(Listing on locating elements on screens)
-=-=-=-=-

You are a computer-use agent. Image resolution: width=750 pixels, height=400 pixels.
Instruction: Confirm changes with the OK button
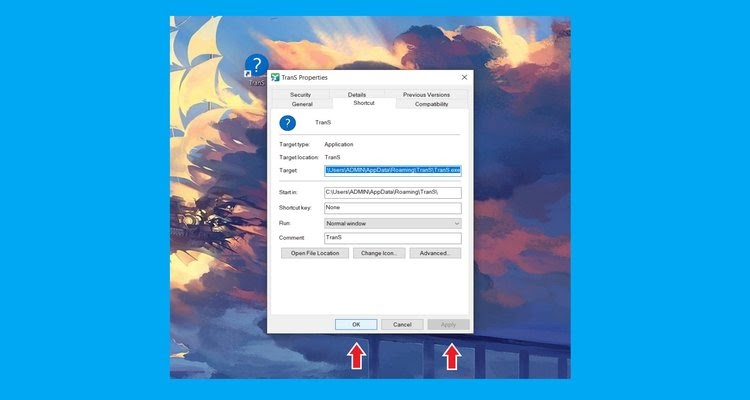[x=356, y=324]
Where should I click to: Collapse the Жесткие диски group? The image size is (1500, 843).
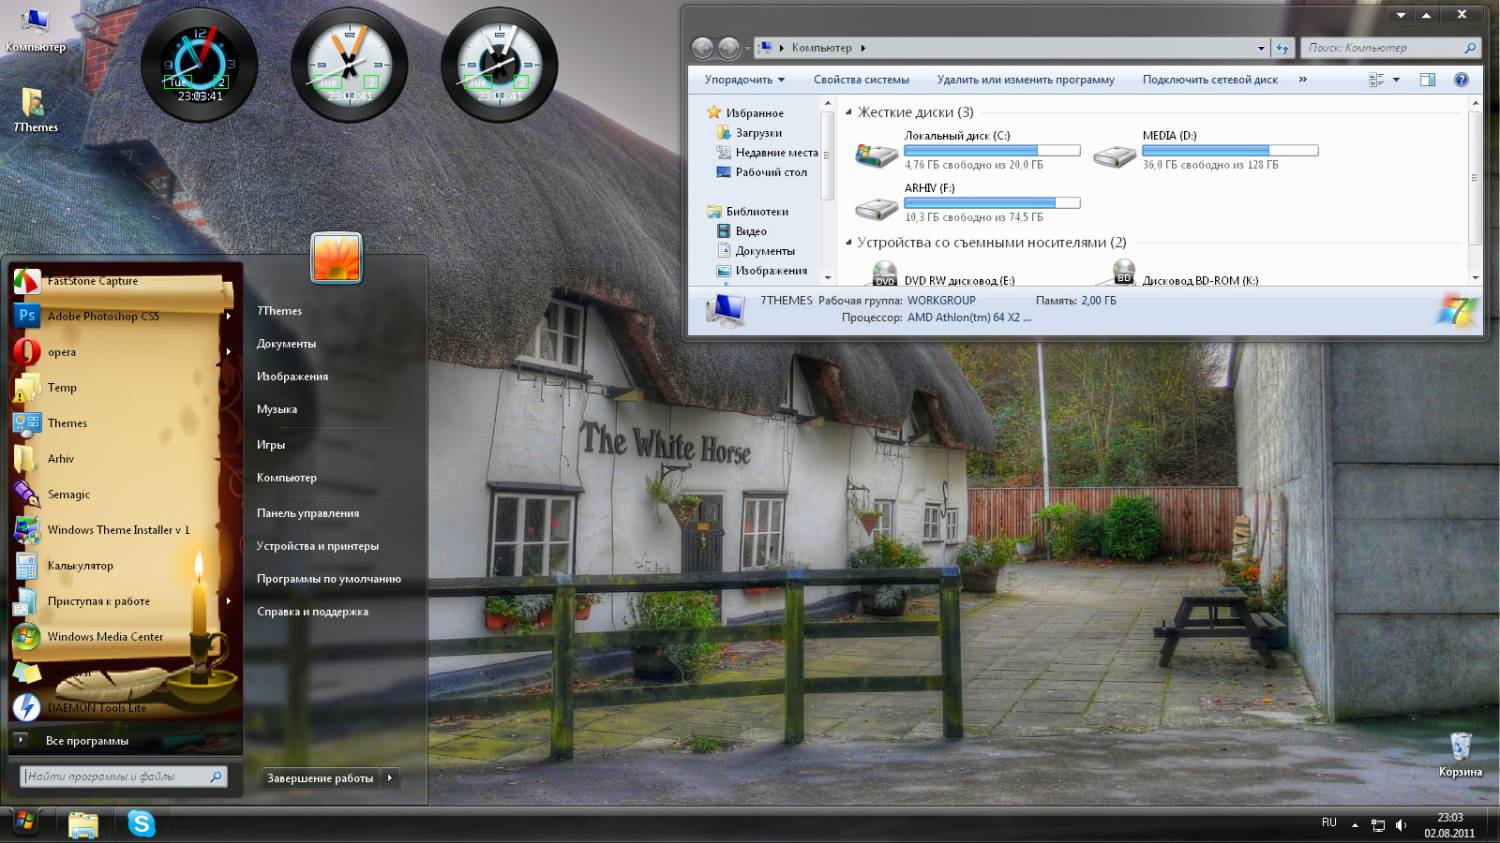849,113
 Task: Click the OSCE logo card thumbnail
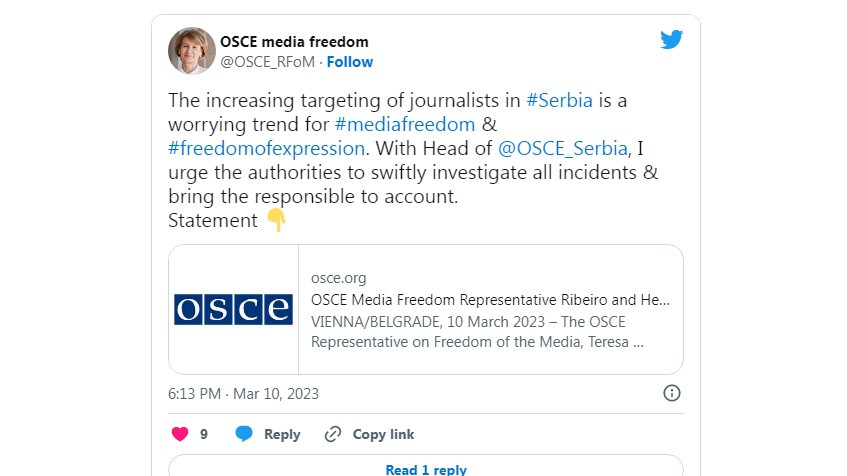point(233,309)
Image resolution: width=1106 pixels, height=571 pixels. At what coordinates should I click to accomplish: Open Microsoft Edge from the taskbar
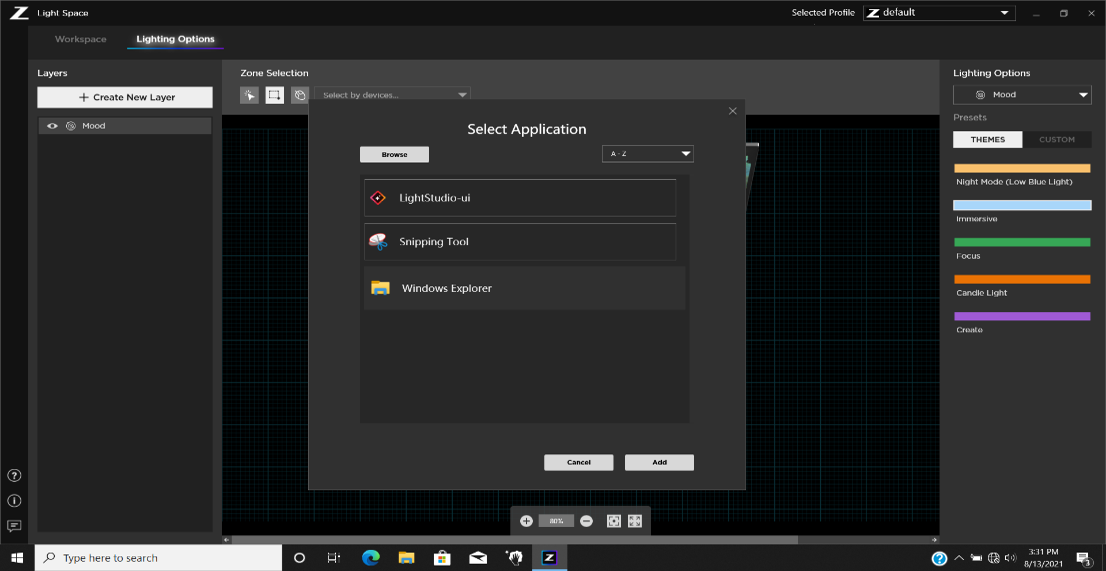point(370,558)
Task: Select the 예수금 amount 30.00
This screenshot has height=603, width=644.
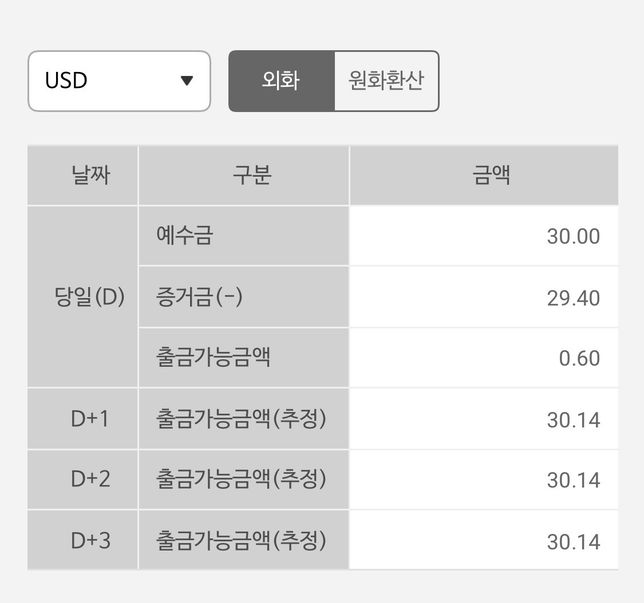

-=-=-=-=-

Objective => Could you give back every line of the listing above word for word, leaving out the pictures?

Problem solution =>
You are a computer-use agent. Image resolution: width=750 pixels, height=400 pixels.
Instruction: Confirm changes with the OK button
[x=356, y=324]
Where should I click to: Collapse the Жесткие диски group? The image size is (1500, 843).
849,113
 Task: Click the OSCE logo card thumbnail
point(233,309)
Image resolution: width=1106 pixels, height=571 pixels. At what coordinates should I click to accomplish: Open Microsoft Edge from the taskbar
point(370,558)
Task: Select the 예수금 amount 30.00
This screenshot has height=603, width=644.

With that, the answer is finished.